Once upon a time in this ancient country, women were chattel. If they were unmarried, they were under the tutelage of their fathers, however old they might be. Any earnings at any job they were allowed to hold (very few) were handed to the father. They could not leave the parental house without permission, unless they were to enter a convent or get married. Once married, they were under the complete tutelage of the husband. Things changed slightly in 1958. Under a new law, unmarried women could leave their father's household once they were 25. At that age they became independent. But married women remained under the yoke of their husbands.

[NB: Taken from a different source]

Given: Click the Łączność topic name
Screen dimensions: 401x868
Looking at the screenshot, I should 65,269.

In 1961, a new law came into effect, allowing women to enter most of the workforce. It was a law born of necessity, not of the recognition of women as equal citizens. Women were still expected to become wives and mothers. They were obliged to attend to their houses. The ideal woman had a small job in which she brought to the household a supplemental income, took care of all the housework, and looked to the welfare of both husband and children. The Franco regime based itself upon the nuclear family, with the husband as the head of every household, and the wife the secondary protagonist. 

In 2019, women have full equality; on paper, at least. In the light of recent history, there are laws on the books that protect battered women, something which the Franco regime ignored. Under the National Catholic regime, marriage was for life, and could only be annulled by the Church under very strict circumstances; being beaten by the husband was not one of them. 

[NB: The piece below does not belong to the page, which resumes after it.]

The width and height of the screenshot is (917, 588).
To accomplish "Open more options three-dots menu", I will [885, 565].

Times have changed, yes, but there are reactionary people who fight change. The new political party, Vox, is filled with those reactionaries. One of the rallying cries of this party is that modern society is declaring war on the traditional Spanish family. They argue that the nuclear family must be protected from radicals, such as those who agree that LGBTQi people have the right to marriage and adoption, or from those who support abortion rights, or from feminists who decry violence against women. This little gem of a political party has garnered enough votes to sit in the Andalucía regional parliament. And one of their number has made a petition. 

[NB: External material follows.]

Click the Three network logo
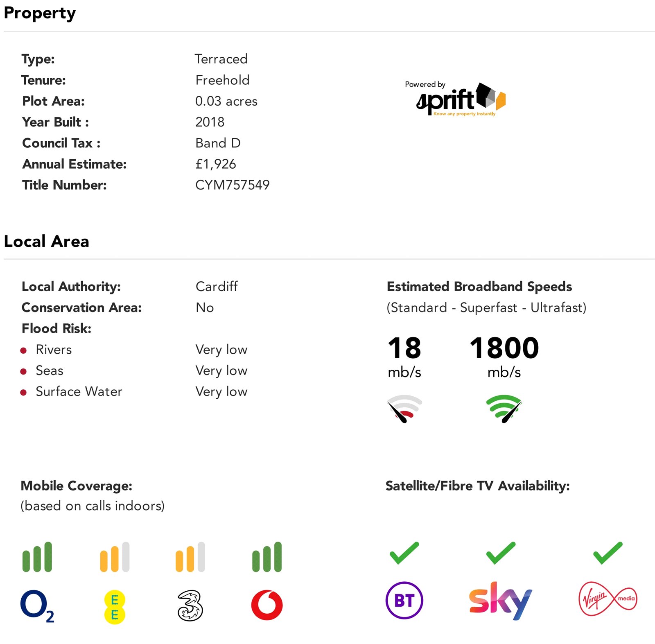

The petition is for the names and educational information of all those social workers who elaborate reports used by judges in cases of violence against women, especially those in which the husband is the accused. The parliamentarian claimed, "Los jueces dictan sentencias en base a informes de profesionales no cualificados y altamente ideologizados y de los que depende la libertad de un acusado o el futuro de los niños." ("Judges dictate sentences according to reports of unqualified or highly ideologized professionals and on whom depends the freedom of the accused or the future of the children.") 

If the parliamentarian were only looking to assure that qualified people are the ones doing the recommendation to the judges, he would not have added "highly ideologized" to his words. This parliamentarian is Francisco Serrano, a former judge with a history of sentencing that reflects his questioning of feminism. He believes that most women that claim to be battered are falsely accusing their husbands or boyfriends. The truth is, once investigated, only 0.1% of all accusations have turned out to be false. In this man's eyes, and in those of his political partners, women are not to be believed. The purveyors of the truth, to them, are men, just like themselves. To them, feminists are trying to punish men for being men.

One could make the assumption that the misogynist views upheld by Vox derive from the divorce of its leader, Santiago Abascal. The frightening part is the percentage of population that would consign my daughter and me to a secondary role within society merely because we are women. This cannot be allowed to happen. The gains women have made in this past half century cannot disappear because of fear-mongering misogynists and xenophobes. National elections have been called for the end of April. All those who want to keep the social gains made in these fifty years must vote. That is the only way to keep these social dinosaurs in the past, where they must stay.

Faust, Emancipation, Feminism, Women
 

Comments

  1. I have fought for women's rights most of my life. My mother didn't think it was necessary but she was one of the most liberated women I ever met. Couldn't get a job, start your own business. She was also a reporter later on and that never limited her. I remember lobbying for the Equal Rights Amendment at the State House and this a--h--- senator saying that I was too cute to need to fight. Men would take care of me. When I moved to Switzerland in 1990 had I been married, I'd have needed my husband's permission to open a bank account. As the ad said, we've come a long way baby. What it doesn't say we still have a long way to go.